Output the lines below exactly, please, from the first line until the line with "Task: Open the onlyfans", counting both.
╔══
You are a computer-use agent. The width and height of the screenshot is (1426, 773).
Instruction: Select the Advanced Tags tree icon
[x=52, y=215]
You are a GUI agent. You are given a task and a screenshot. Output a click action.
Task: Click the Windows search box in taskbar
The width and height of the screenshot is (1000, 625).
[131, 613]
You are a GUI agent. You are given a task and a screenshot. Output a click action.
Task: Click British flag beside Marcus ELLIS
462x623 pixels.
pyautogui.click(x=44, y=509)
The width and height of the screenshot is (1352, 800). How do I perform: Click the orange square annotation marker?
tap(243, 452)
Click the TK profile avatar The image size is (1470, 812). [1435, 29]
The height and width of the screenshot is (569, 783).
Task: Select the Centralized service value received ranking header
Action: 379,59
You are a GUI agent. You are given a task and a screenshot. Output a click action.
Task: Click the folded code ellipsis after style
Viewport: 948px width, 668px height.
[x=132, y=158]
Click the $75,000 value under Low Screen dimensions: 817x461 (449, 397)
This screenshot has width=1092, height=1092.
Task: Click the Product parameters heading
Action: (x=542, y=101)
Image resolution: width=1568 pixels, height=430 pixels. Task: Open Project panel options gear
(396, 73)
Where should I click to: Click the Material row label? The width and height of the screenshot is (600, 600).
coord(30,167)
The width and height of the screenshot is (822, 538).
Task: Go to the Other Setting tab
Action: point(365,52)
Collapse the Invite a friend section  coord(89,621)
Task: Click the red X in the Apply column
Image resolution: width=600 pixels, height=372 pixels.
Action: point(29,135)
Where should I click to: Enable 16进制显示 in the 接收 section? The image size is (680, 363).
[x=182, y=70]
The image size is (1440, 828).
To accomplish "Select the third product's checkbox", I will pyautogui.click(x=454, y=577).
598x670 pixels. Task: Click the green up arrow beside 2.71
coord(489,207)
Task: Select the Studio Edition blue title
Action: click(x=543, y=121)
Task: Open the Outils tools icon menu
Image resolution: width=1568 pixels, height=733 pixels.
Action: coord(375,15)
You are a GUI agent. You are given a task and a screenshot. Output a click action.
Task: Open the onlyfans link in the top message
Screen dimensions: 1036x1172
╚══
Response to this task:
You are a computer-use agent. The width and height of the screenshot is (1426, 773).
Instruction: Select the Advanced Tags tree icon
[x=52, y=215]
You are a GUI agent. You are given a task and a screenshot. Output a click action.
Task: Click the Windows search box in taskbar
The width and height of the screenshot is (1000, 625).
[131, 613]
You are a GUI agent. You are given a task and a screenshot. Output a click action.
Task: Click British flag beside Marcus ELLIS
462x623 pixels.
pyautogui.click(x=44, y=509)
The width and height of the screenshot is (1352, 800). How do I perform: Click the orange square annotation marker?
tap(243, 452)
Click the TK profile avatar The image size is (1470, 812). [1435, 29]
The height and width of the screenshot is (569, 783).
Task: Select the Centralized service value received ranking header
Action: 379,59
You are a GUI agent. You are given a task and a screenshot. Output a click action.
Task: Click the folded code ellipsis after style
Viewport: 948px width, 668px height.
[x=132, y=158]
Click the $75,000 value under Low Screen dimensions: 817x461 (449, 397)
This screenshot has width=1092, height=1092.
Task: Click the Product parameters heading
Action: (x=542, y=101)
Image resolution: width=1568 pixels, height=430 pixels. Task: Open Project panel options gear
(396, 73)
Where should I click to: Click the Material row label? The width and height of the screenshot is (600, 600).
coord(30,167)
The width and height of the screenshot is (822, 538).
Task: Go to the Other Setting tab
Action: point(365,52)
Collapse the Invite a friend section  coord(89,621)
Task: Click the red X in the Apply column
Image resolution: width=600 pixels, height=372 pixels.
Action: point(29,135)
Where should I click to: Enable 16进制显示 in the 接收 section? The image size is (680, 363).
[x=182, y=70]
The image size is (1440, 828).
To accomplish "Select the third product's checkbox", I will pyautogui.click(x=454, y=577).
598x670 pixels. Task: Click the green up arrow beside 2.71
coord(489,207)
Task: Select the Studio Edition blue title
Action: click(x=543, y=121)
Task: Open the Outils tools icon menu
Image resolution: width=1568 pixels, height=733 pixels.
Action: coord(375,15)
You are a GUI agent. You are given a task and a screenshot. Output a click action.
Task: Open the onlyfans link in the top message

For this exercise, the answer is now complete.